Theorem (Carleman) given a complex valued continuous function $f: \mathbb{R} \rightarrow \mathbb{C}$ and a strictly positive function $\epsilon: \mathbb{R} \rightarrow \mathbb{R}_{+}$, there exists an entire function $g: \mathbb{C} \rightarrow \mathbb{C}$ such that $|f(x)-g(x)|<\epsilon(x)$ for every $x \in \mathbb R$.

This theorem says in particular that there are entire functions that grow at infinity as fast as you want, but also not too fast (i.e. upper and lower bounds on the growth rate), or wobble in some weird way that you precisely prescribe. Basically, any graph you draw, up to as tiny an error you want, with the error improving as $|x|\to \infty$, is the graph of an entire function restricted to $\mathbb R$. That to me, is crazy!

This result was proven way back in 1927, which is somehow still under copyright protection so I can't link to a free copy (or read it myself, even if I don't understand the language). If you can find it, you can check "Lectures on Complex Approximation" by Dieter Gaier for a short proof taken from a paper of Kaplan, who attributes it to Brelot. The proof is some sort of mixture of the above two ideas, where a lemma is first proven to make up for the fact that you can't use partitions of unity if you want to construct an entire function. Kaplan's paper is free access and is linked below.

  • Carleman, T., Sur un théorème de Weierstraß., Arkiv för Mat. B 20, No. 4, 5 p. (1927). ZBL53.0237.02.

  • Gaier, Dieter, Lectures on complex approximation. Transl. from the German by Renate McLaughlin, Boston-Basel-Stuttart: Birkhäuser. XV, 196 p.; DM 94.00 (1987). ZBL0612.30003.

  • Kaplan, Wilfred, Approximation by entire functions, Mich. Math. J. 3, 43-52 (1956). ZBL0070.06203.

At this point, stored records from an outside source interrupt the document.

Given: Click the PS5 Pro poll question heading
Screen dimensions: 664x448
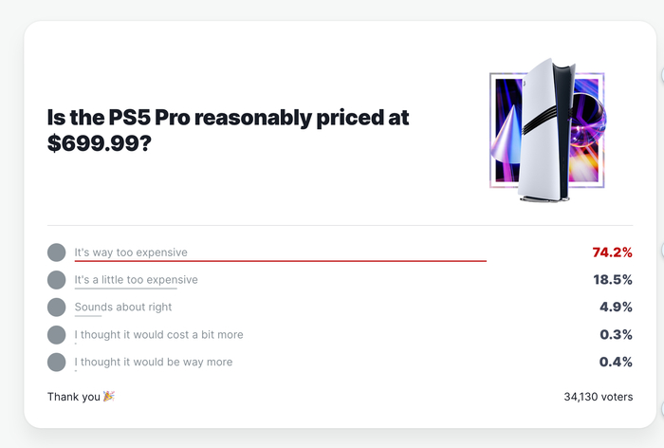Looking at the screenshot, I should pyautogui.click(x=229, y=130).
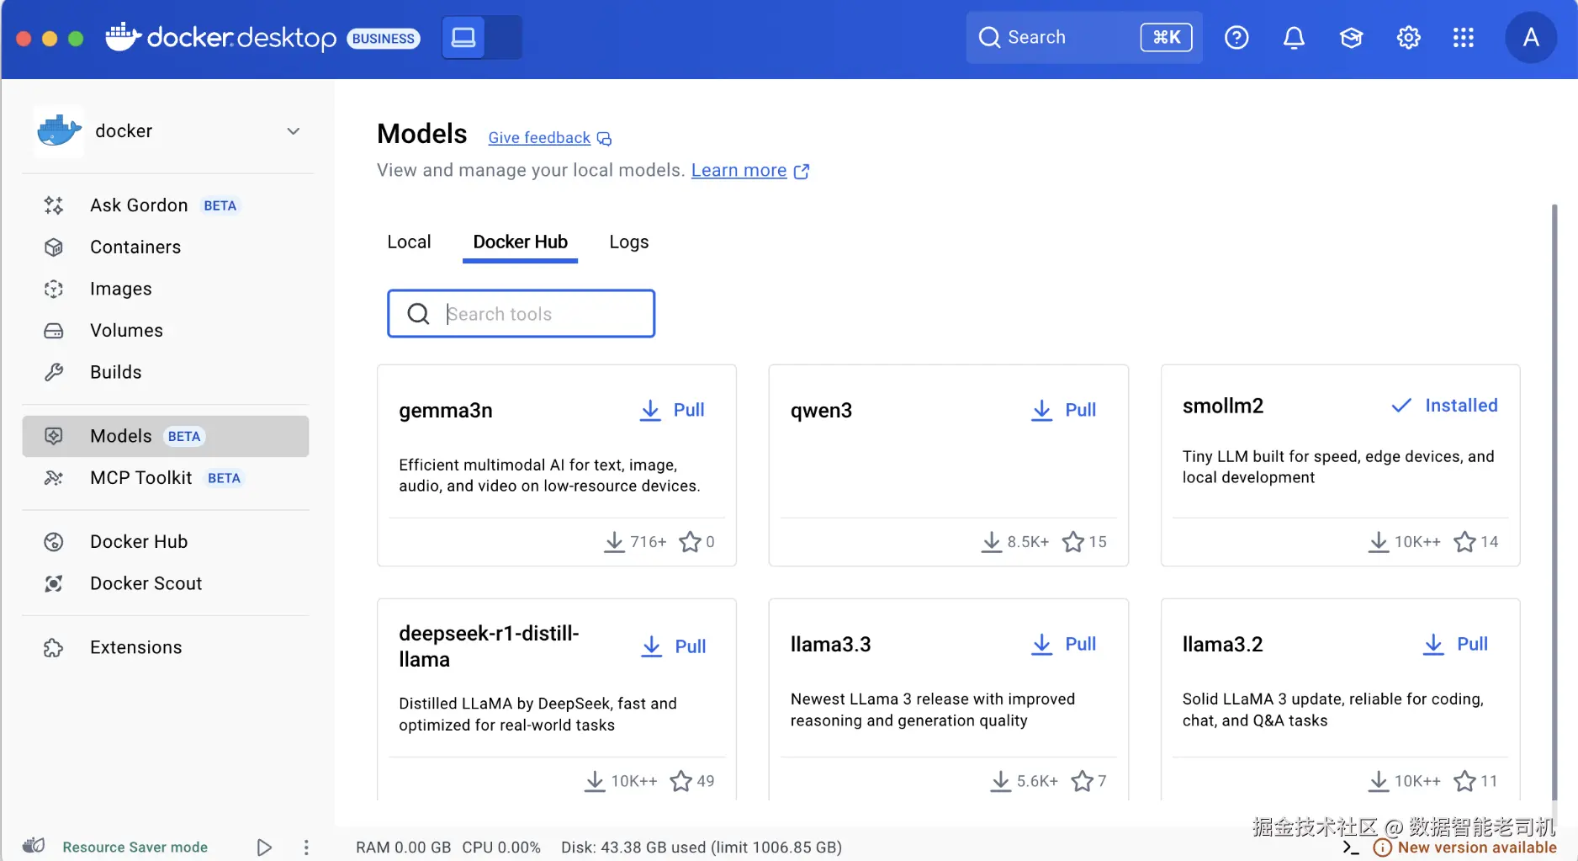This screenshot has width=1578, height=861.
Task: Open Docker Scout in sidebar
Action: coord(146,583)
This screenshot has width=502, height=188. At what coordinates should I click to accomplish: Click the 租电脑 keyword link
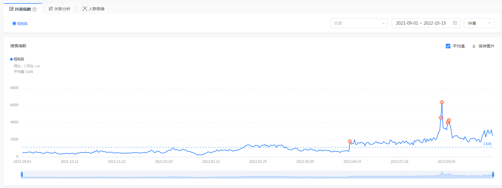[22, 23]
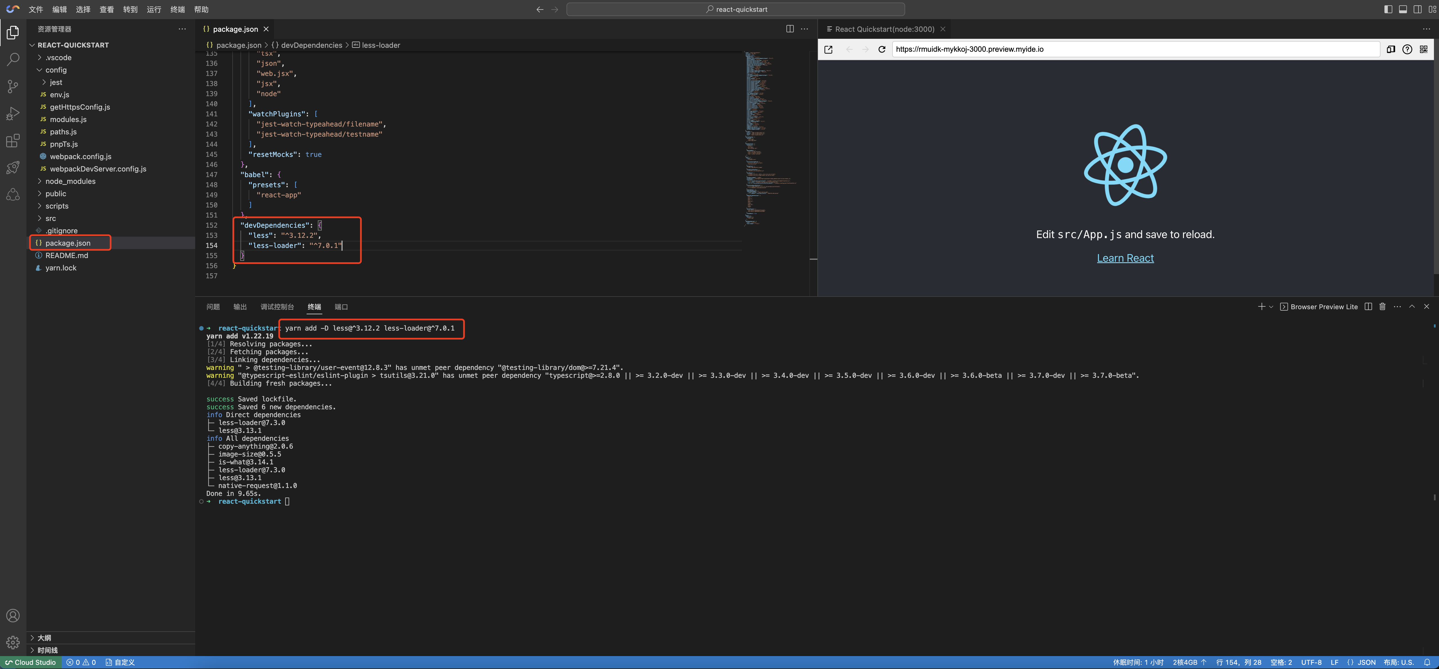Collapse the config folder

pos(56,70)
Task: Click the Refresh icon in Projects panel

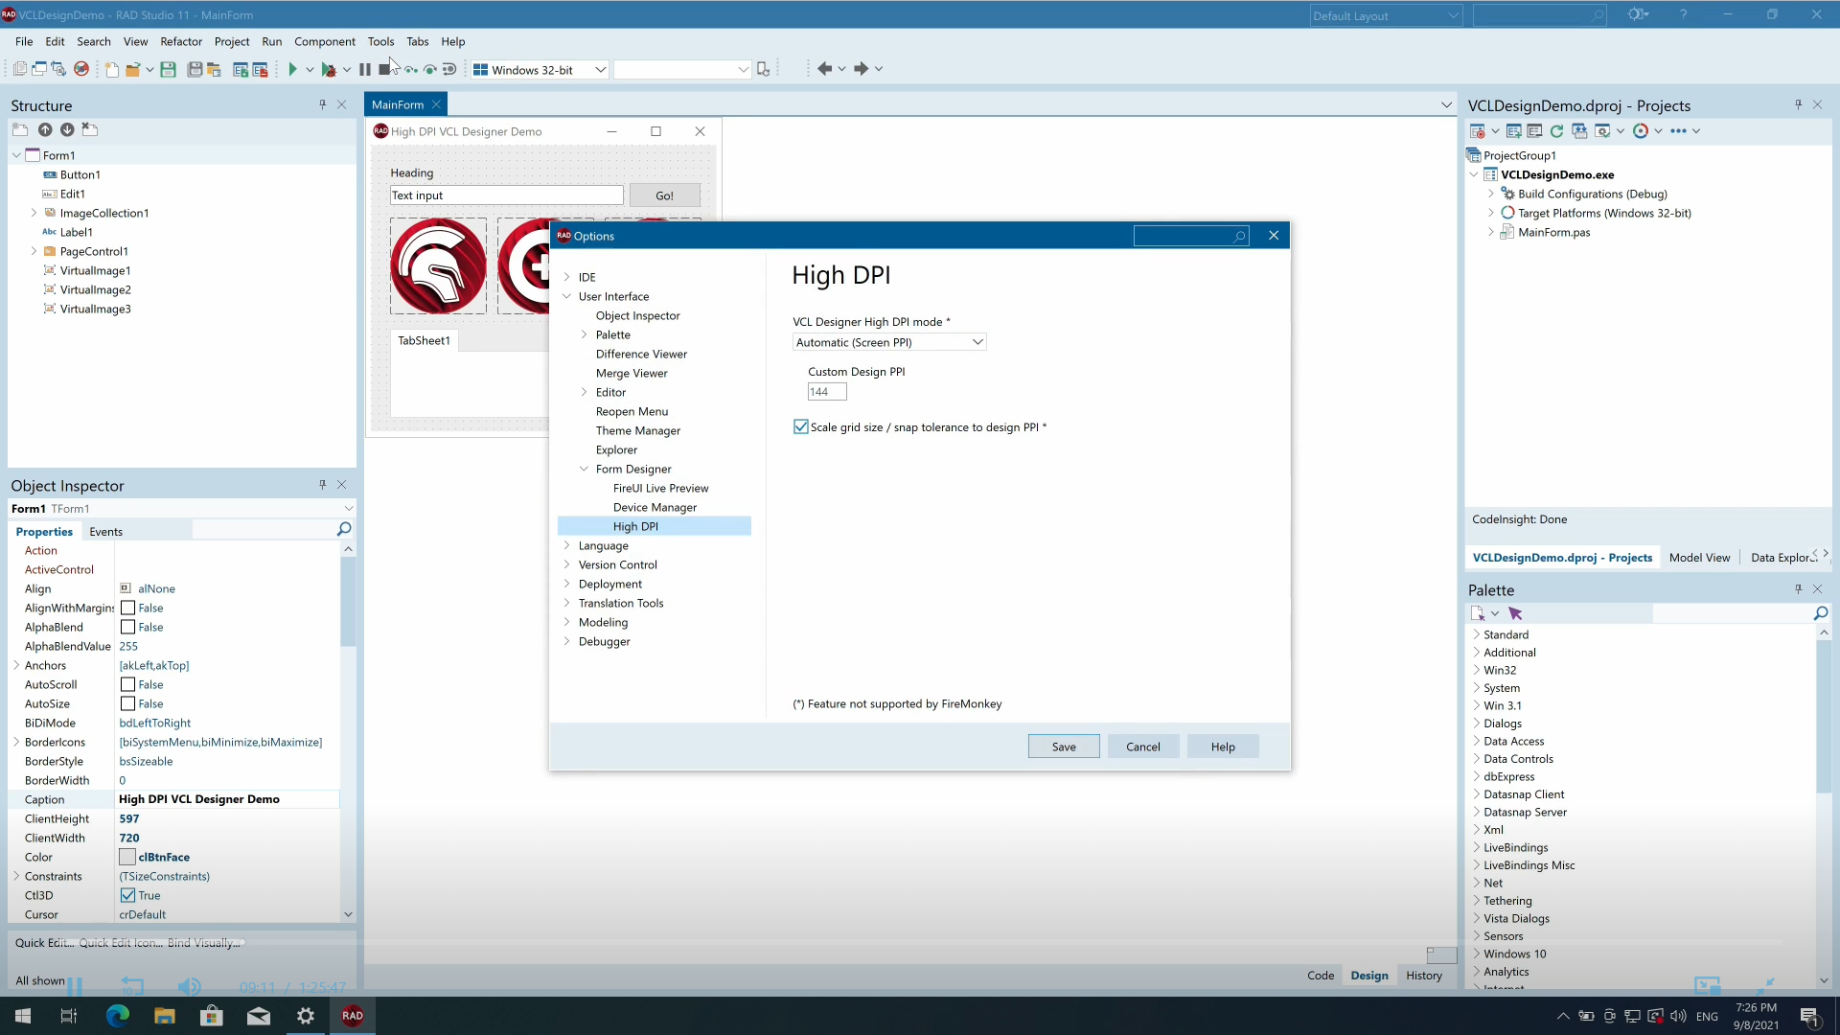Action: click(x=1556, y=131)
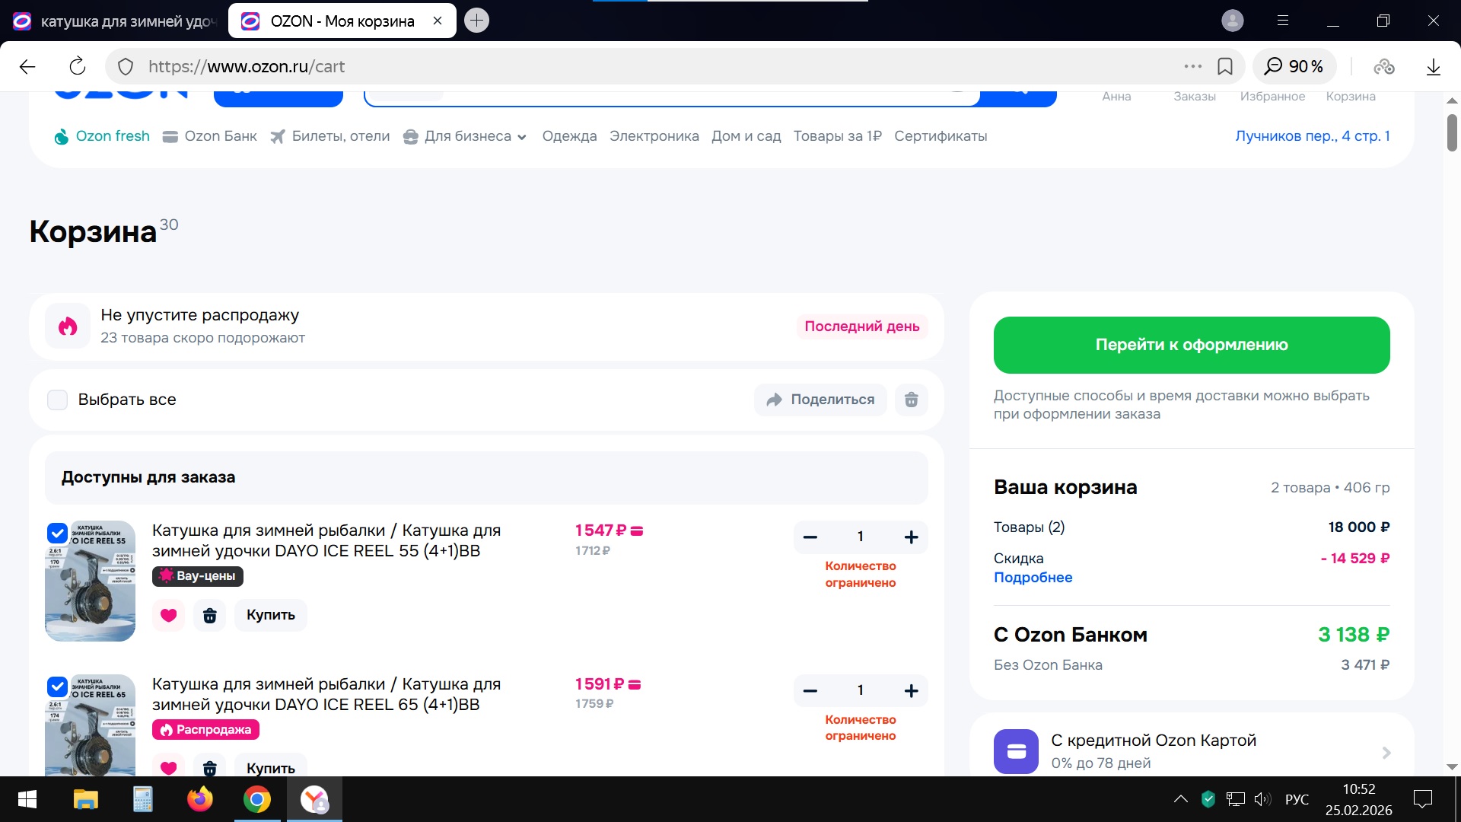Expand the С кредитной Ozon Картой chevron
Image resolution: width=1461 pixels, height=822 pixels.
pos(1386,752)
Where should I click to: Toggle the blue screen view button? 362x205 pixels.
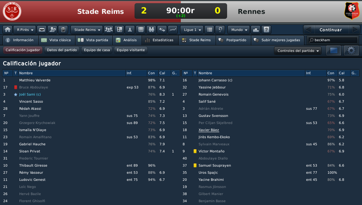(x=334, y=50)
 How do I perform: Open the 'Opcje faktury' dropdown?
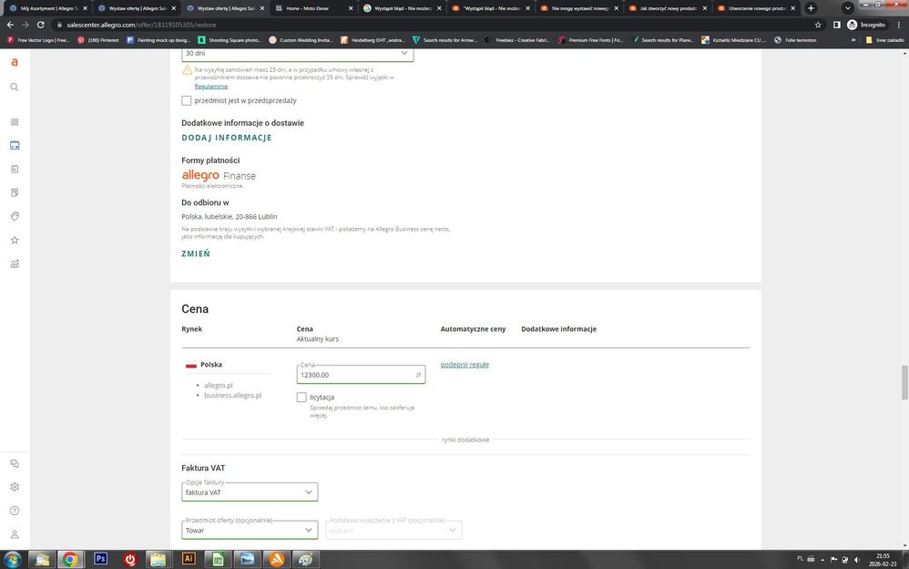point(250,492)
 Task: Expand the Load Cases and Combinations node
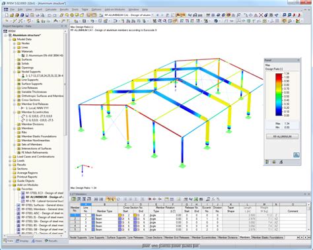click(10, 157)
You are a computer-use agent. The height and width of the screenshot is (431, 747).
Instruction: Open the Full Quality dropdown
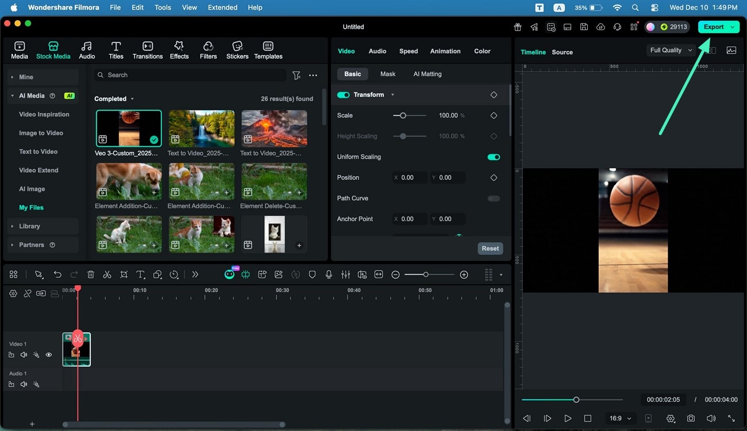click(x=670, y=50)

This gives details to my comment: Let $\{f_k\}_{k=1}^{\infty}$ be a sequence of functions $f_k:\mathbb{R}\rightarrow\mathbb{R}$ that satisfy the following for all $k \in \{1, 2, 3, ...\}$:

  1. $f_k(x)>0 \quad \forall x>0$.

  2. $f_k(x) \leq f_{k+1}(x) \quad \forall x >0$

  3. $f_k(x)$ is nondecreasing in $x$.

  4. $\lim_{x\rightarrow\infty} \frac{f_{k+1}(x-1)}{f_k(x)} = \infty$

You can verify that your functions satisfy these properties. Note that: $$ f_1(1) \leq f_2(2) \leq f_3(3) \leq f_4(4) \leq ...$$ So we can define $g:\mathbb{R}\rightarrow\mathbb{R}$ as any function that is nondecreasing and that smoothly interpolates the points $\{(k, f_k(k))\}_{k=1}^{\infty}$.

Then for any positive integer $m$ and any $x >m+1$ we have: \begin{align} \frac{g(x)}{f_m(x)} &\overset{(a)}{\geq} \frac{g(\lfloor x\rfloor)}{f_m(x)} \\ &= \frac{f_{\lfloor x\rfloor}(\lfloor x\rfloor)}{f_m(x)} \\ &\overset{(b)}{\geq} \frac{f_{m+1}(\lfloor x\rfloor)}{f_m(x)} \\ &\overset{(c)}{\geq} \frac{f_{m+1}(x-1)}{f_m(x)} \end{align} where (a) uses the fact that $g$ is nondecreasing; (b) holds because $\lfloor x\rfloor \geq m+1$ together with property 2; (c) holds by property 3. Taking a limit as $x\rightarrow\infty$ and using property 4 gives $$ \lim_{x\rightarrow\infty} \frac{g(x)}{f_m(x)} \geq \lim_{x\rightarrow\infty} \frac{f_{m+1}(x-1)}{f_m(x)} = \infty$$ Thus, $g$ grows faster than any of the $f_m(x)$ functions.